ABSTRACT

It is a simple descriptive truth about real capitalist economies that they are open economies, open both to foreign trade and, in many cases at least, to international flows of both short and long term money capital. Moreover, such openness has been increasing, in some cases quite markedly. Hence to claim that one is studying real capitalist economies whilst analysing models of the closed economy is self-contradictory, at least from the descriptive perspective. Of course it might be, in principle, that closed economy theory nevertheless turned out to be very similar to open economy theory-but one could only establish this, if true, by conducting both analyses and then comparing them.
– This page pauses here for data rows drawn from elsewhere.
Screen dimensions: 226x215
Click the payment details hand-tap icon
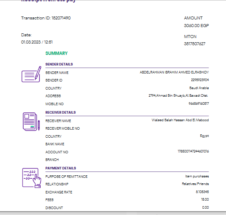coord(32,178)
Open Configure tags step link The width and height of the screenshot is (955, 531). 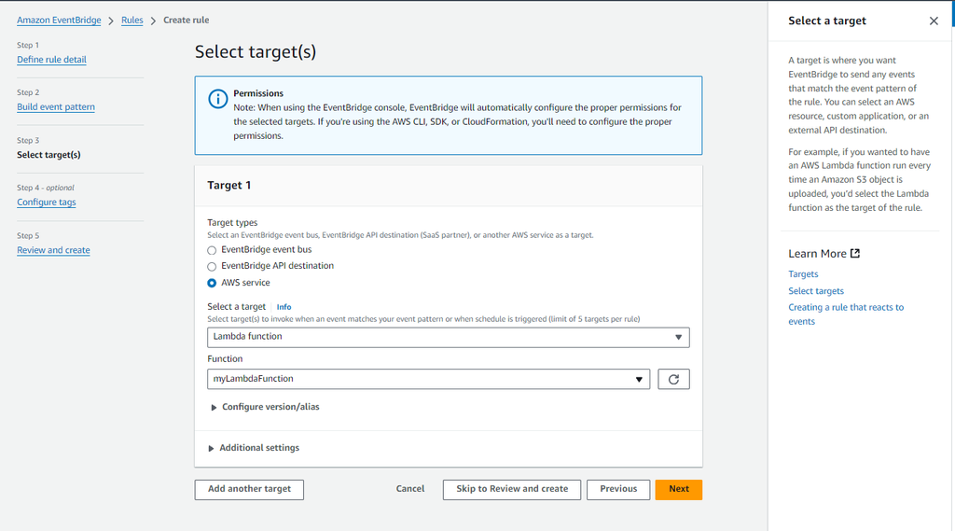click(x=47, y=203)
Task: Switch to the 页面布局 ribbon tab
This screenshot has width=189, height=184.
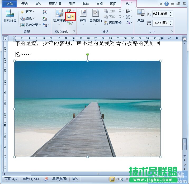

Being in possession of the open economy analysis, then, one must use it if it differs significantly from the closed economy version and might as well use it even if it does not. It is against this background that we here consider Piero Sraffa’s great Production of Commodities by Means of Commodities, which contains no overt reference to the open economy. One simple and reasonable explanation for this silence may perhaps be found in Sraffa’s clear prefatory statement that ‘the set of propositions now published [have] been designed to serve as the basis for a critique of [the marginal theory of value and distribution]’ (Sraffa 1960a:vi). Since the marginal theory was presented by Böhm-Bawerk, Clark, Wicksell and many others in a closed economy setting, it was entirely appropriate to lay the foundations for a critique of that theory in the same terms. Indeed it would have been highly inappropriate to do otherwise; one can hardly base an internal logical criticism of a theory on alternative assumptions!